(Exercise requirements)
Reproduce exactly the lines below from the one containing "Viewed Products (741, 1125)" through the one containing "ABOUT US (707, 1611)", including both, and nothing else.

(Available records)
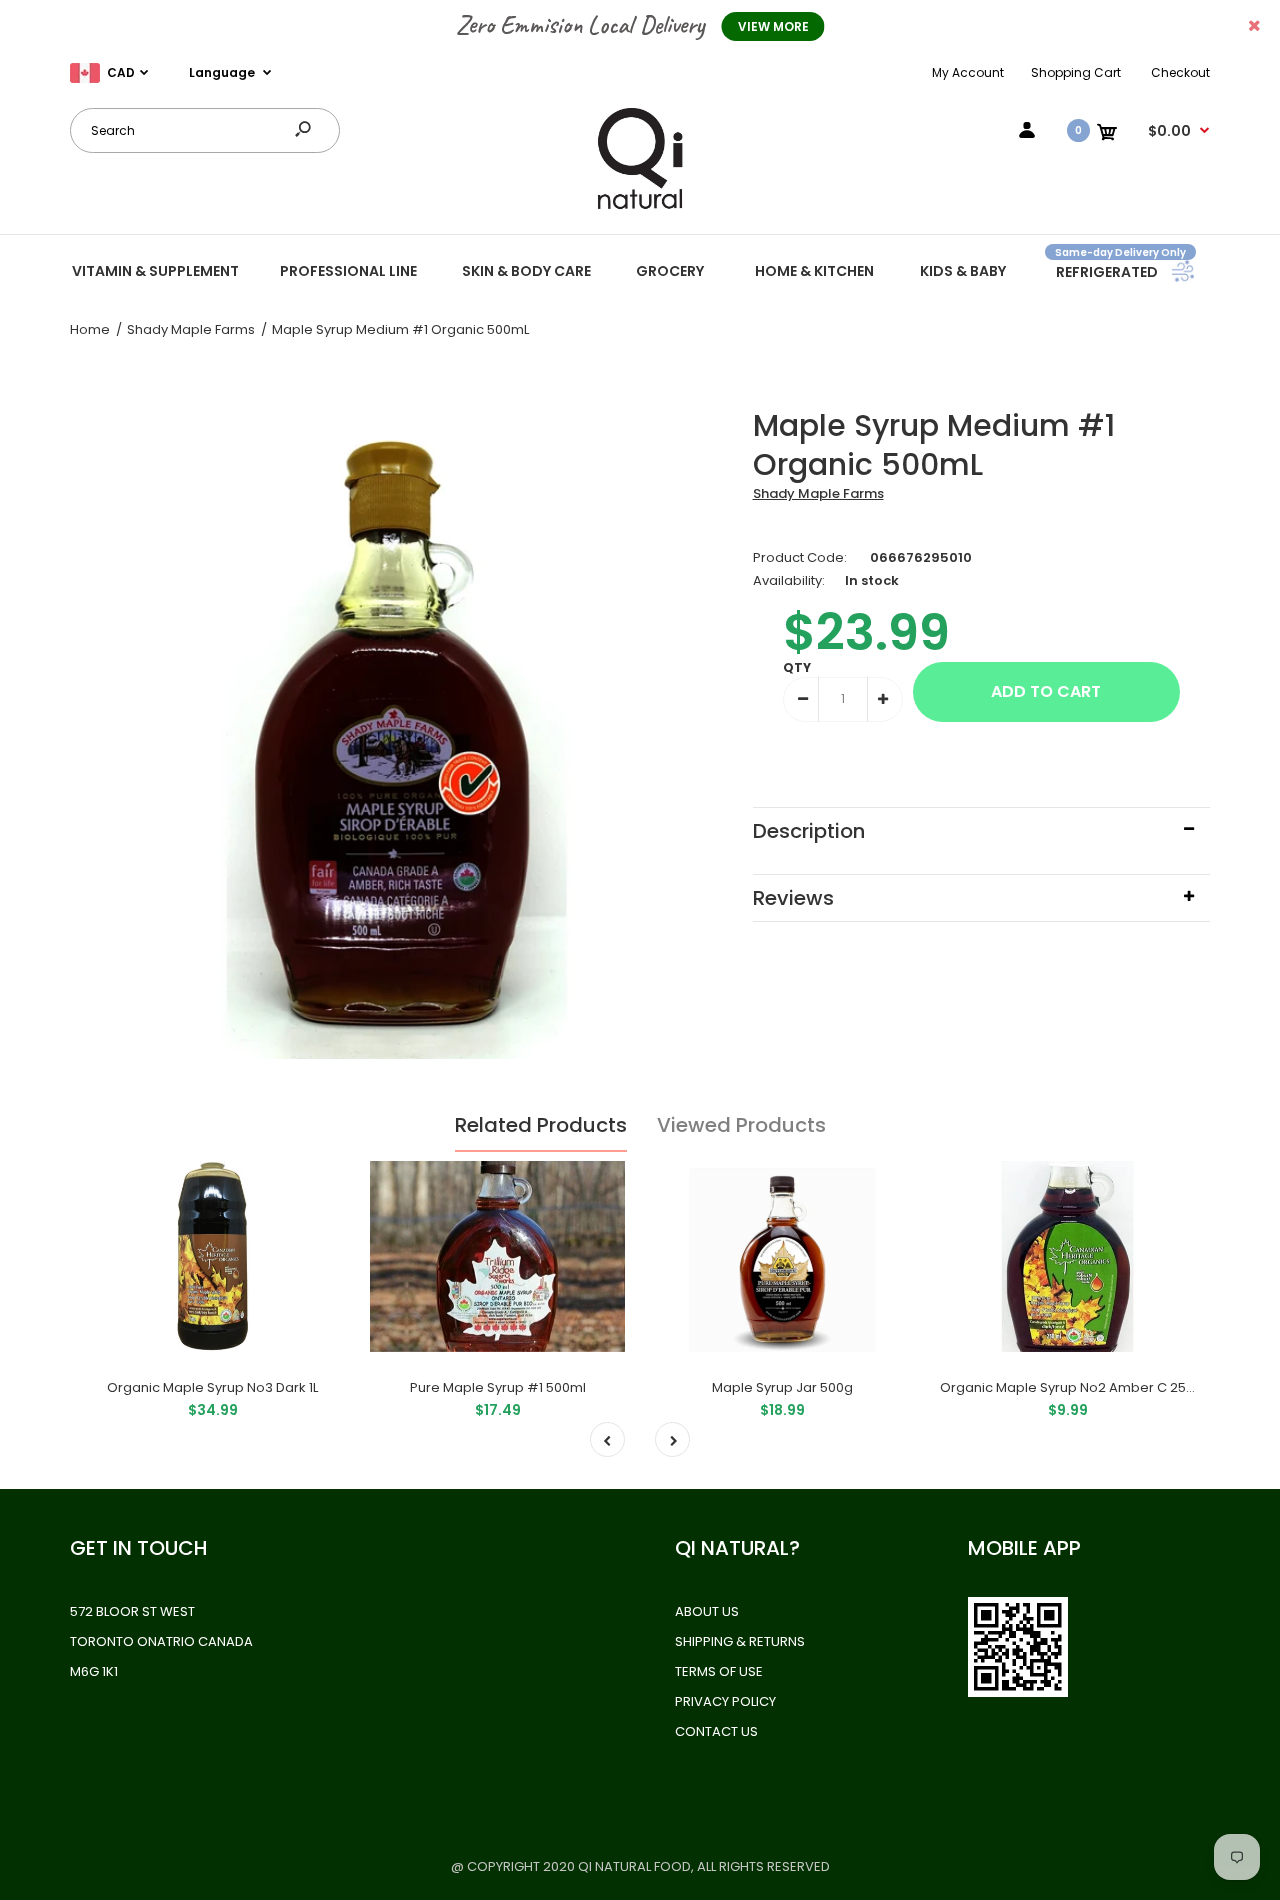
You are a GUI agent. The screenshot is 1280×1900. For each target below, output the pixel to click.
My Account (968, 72)
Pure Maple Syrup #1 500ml (498, 1387)
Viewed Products (741, 1125)
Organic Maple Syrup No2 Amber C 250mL (1076, 1387)
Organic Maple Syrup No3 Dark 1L (212, 1387)
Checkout (1180, 72)
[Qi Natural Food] (640, 207)
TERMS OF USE (719, 1671)
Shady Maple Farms (818, 493)
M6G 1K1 (94, 1671)
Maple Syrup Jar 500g (782, 1387)
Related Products (541, 1125)
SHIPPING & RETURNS (740, 1641)
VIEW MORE (773, 26)
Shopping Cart (1076, 72)
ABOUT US (707, 1611)
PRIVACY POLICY (725, 1701)
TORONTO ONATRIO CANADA (161, 1641)
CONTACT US (716, 1731)
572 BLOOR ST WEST (132, 1611)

(Completed exercise)
Viewed Products (741, 1125)
Organic Maple Syrup No2 Amber C 250mL (1076, 1387)
Organic Maple Syrup No3 Dark 1L (212, 1387)
Checkout (1180, 72)
[Qi Natural Food] (640, 207)
TERMS OF USE (719, 1671)
Shady Maple Farms (818, 493)
M6G 1K1 (94, 1671)
Maple Syrup Jar 500g (782, 1387)
Related Products (541, 1125)
SHIPPING & RETURNS (740, 1641)
VIEW MORE (773, 26)
Shopping Cart (1076, 72)
ABOUT US (707, 1611)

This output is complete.